英語の質問05「目的格の関係代名詞にwhoは使わないのですか?」

ちょっと今回は専門的になりそうです。あらかじめご注意を。

英語講師も長くすると初めてされる質問がなくなってさみしいものです。生徒からの質問で鍛えられてきたといっても過言ではないほど、教える側は教えられるものなんですね。

しかし先日久々にシビれる質問がありました。タイトルの通りなのですが、なぜそう思うのか?と逆返すと、いや、あまり見ないから、と。こういう感覚っていいですね。勉強を続けていくのに必要な感覚だと思いますし、何より「こんな感覚なんですけどおかしいですか?」と聞けるのがいいです。

The doctor (whom) she visited gave her the wrong prescription. 彼女が診てもらった医者は間違った処方せんを渡した。(堅い言い方)

(whom)のところにthat、whoを入れるか、話し言葉では普通省略と書かれています。このことを含んで教材作成者があえて該当する例文を使わなかったというのが、質問者の彼には不自然に思ったのでしょう。ちなみに省略は別の単元なのでこれもここでは使えない。

私はこの件について説明するとき、I my me, you your you,にwho whose whomを付け足すように言います。そして文法書の説明と同じようなことを話しますが、さぞかししょーもないレクチャーなことでしょう。

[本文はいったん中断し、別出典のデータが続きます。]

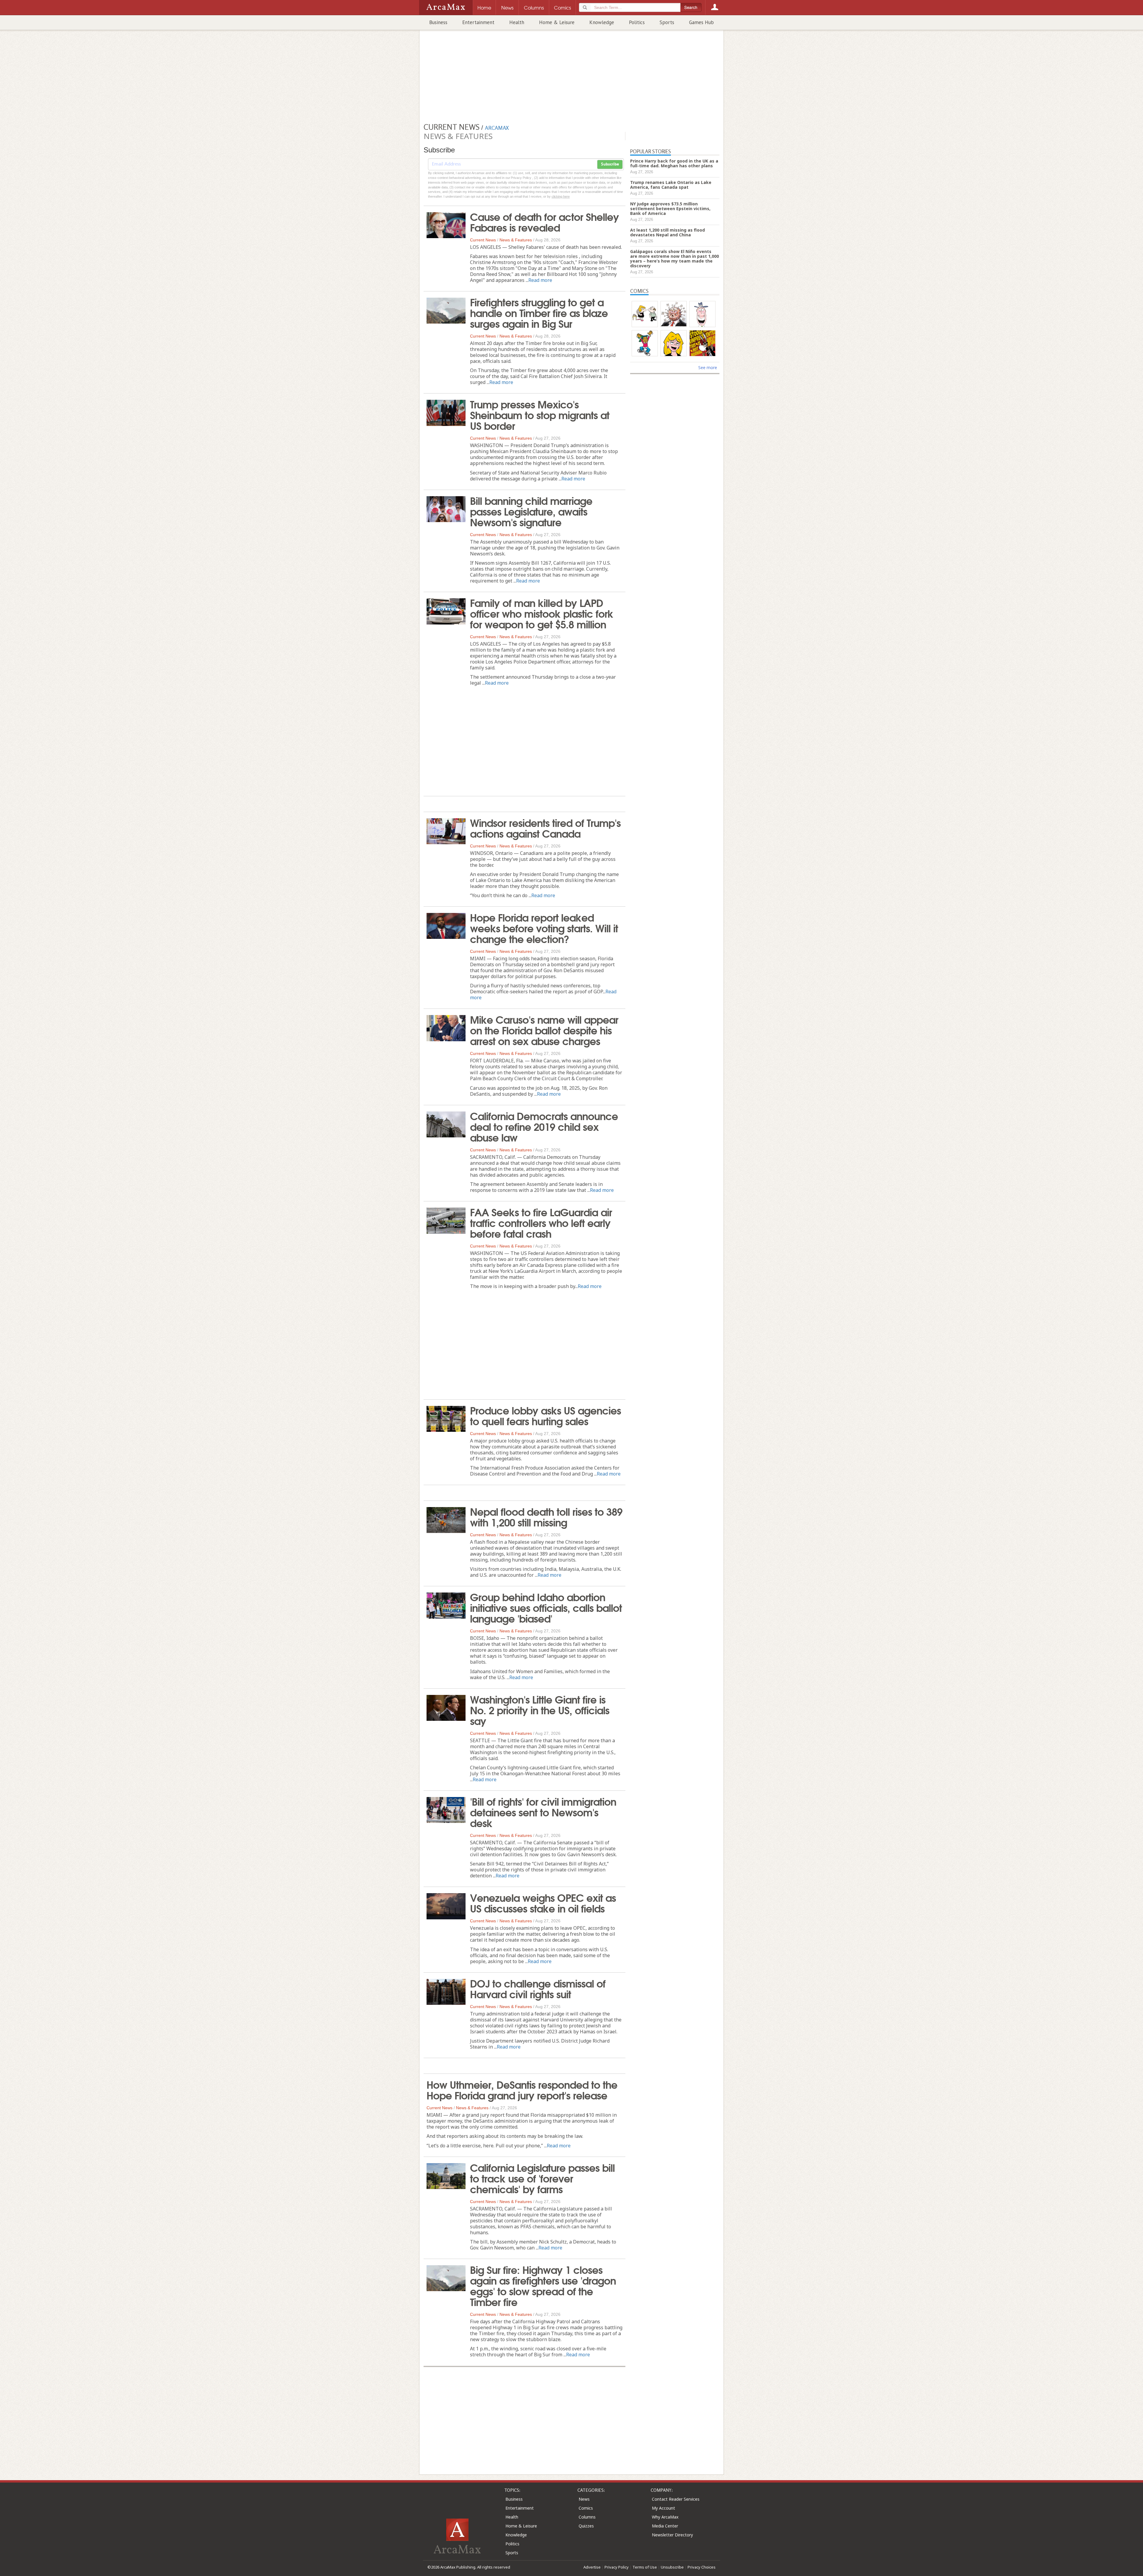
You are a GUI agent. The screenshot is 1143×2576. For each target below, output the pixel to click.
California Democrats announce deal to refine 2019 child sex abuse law (544, 1126)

文法書では、制限用法、非制限用法(,whom)であっても、前置詞+whomであっても、どうにかしてwhomを使わないとのことです。このような文法書の説明は、なぜ使わないのかというニュアンスの問題を教えてくれないので、昔は不親切だと思っていましたが、ニュアンスなんてちょっとやそっとでは分からないので、私は今では機械的に従っております。

このことで一度、ロンドン出身の80代、元気な会計士に質問をしたことがあります。

1 the doctor she visited

2 the doctor who she visited

3 the doctor whom she visited

4 the doctor that she visited

について、1のみが正解と言いました。2は複数医者がいる中で、どの医者かを言いたいときに使うとのことで「who is that doctor?」という例文をこのとき使ったのが印象的でした。3はまあ言わないなー、そして4ははっきり言わないとおっしゃいました。理由は分からず。

今回のように鋭い質問がたくさんあれば、ネタにも困りませんので、これからもビシビシ手厳しい質問お待ちしております。